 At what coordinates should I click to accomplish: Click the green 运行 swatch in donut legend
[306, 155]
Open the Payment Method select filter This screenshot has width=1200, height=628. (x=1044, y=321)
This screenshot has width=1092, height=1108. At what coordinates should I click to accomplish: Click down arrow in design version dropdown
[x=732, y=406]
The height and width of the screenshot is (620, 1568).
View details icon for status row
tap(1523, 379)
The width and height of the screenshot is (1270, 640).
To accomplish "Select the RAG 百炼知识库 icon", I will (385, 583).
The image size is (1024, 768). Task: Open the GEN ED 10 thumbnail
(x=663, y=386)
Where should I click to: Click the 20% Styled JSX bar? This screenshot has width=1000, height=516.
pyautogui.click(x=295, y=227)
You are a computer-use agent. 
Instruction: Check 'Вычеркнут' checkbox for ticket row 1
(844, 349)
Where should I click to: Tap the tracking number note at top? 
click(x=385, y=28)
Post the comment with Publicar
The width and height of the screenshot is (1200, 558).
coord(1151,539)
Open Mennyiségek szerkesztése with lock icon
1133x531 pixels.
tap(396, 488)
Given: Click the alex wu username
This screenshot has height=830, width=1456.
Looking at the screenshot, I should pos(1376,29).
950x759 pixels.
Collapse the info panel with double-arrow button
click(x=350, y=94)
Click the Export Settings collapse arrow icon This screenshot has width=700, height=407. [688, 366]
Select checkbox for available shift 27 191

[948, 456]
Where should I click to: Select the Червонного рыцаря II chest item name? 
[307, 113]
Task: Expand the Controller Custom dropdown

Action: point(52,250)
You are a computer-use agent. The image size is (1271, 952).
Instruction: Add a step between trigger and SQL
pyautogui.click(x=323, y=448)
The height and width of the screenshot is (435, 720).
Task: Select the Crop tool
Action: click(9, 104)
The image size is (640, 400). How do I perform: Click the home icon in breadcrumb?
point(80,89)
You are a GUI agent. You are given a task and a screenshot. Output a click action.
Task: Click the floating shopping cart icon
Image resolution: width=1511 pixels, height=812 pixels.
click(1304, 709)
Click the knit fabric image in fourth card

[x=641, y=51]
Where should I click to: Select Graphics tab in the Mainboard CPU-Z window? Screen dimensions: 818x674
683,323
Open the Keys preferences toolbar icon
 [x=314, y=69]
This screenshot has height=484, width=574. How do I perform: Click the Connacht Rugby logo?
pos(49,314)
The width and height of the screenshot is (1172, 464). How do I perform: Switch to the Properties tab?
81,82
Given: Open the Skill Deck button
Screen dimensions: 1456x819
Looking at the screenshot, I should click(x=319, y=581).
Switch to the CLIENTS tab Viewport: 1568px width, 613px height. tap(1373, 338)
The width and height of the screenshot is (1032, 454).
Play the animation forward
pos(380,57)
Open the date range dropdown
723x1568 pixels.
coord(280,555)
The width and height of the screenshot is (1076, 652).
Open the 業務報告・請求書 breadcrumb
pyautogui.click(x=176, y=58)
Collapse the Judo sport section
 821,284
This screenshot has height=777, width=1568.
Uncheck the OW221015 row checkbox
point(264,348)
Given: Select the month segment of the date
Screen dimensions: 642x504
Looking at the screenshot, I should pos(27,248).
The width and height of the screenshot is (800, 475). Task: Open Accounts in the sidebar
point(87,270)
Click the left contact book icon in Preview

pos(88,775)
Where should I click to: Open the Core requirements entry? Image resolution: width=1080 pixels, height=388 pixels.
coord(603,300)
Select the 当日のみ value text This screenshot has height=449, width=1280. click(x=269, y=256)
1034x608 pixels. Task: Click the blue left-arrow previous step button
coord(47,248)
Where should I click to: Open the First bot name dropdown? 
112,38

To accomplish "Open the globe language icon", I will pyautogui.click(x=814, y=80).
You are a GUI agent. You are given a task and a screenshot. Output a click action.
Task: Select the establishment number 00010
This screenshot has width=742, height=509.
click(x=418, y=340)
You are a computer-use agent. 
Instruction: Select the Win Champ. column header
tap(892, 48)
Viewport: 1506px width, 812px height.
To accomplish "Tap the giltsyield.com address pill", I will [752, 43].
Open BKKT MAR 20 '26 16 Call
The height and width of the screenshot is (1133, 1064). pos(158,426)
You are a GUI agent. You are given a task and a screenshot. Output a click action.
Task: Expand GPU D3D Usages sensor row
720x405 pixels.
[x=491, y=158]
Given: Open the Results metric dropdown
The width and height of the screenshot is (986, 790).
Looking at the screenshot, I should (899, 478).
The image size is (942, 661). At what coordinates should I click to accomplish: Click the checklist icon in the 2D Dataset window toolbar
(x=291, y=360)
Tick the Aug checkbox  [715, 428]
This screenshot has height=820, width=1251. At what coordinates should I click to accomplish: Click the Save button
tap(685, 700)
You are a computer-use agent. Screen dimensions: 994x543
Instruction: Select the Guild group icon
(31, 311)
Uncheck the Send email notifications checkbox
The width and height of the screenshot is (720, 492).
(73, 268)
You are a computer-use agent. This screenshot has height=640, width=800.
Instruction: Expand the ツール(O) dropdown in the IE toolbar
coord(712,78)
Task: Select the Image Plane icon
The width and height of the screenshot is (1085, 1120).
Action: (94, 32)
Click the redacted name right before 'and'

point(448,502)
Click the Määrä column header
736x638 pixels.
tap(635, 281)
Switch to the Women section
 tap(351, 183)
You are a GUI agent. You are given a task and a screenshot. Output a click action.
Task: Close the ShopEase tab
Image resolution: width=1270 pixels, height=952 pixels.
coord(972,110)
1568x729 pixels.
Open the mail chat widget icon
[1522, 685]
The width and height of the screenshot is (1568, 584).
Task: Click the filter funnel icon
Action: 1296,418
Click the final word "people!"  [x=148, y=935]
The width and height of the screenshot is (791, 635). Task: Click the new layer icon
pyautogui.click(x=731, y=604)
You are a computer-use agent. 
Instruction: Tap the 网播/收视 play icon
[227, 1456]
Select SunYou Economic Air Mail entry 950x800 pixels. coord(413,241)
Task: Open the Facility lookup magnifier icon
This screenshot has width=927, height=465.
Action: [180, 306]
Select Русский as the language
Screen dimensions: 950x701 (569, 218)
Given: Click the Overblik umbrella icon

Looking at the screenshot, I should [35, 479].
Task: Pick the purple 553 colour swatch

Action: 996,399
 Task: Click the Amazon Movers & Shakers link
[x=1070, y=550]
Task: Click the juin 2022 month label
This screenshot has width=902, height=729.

• _The problem_: Only the lines from the beginning of the material above through the line with "Open the Payment" are wanted; extract them exactly.

• _Response below_:
 At what coordinates should I click to accomplish: Click the green 运行 swatch in donut legend
[306, 155]
Open the Payment Method select filter This screenshot has width=1200, height=628. (x=1044, y=321)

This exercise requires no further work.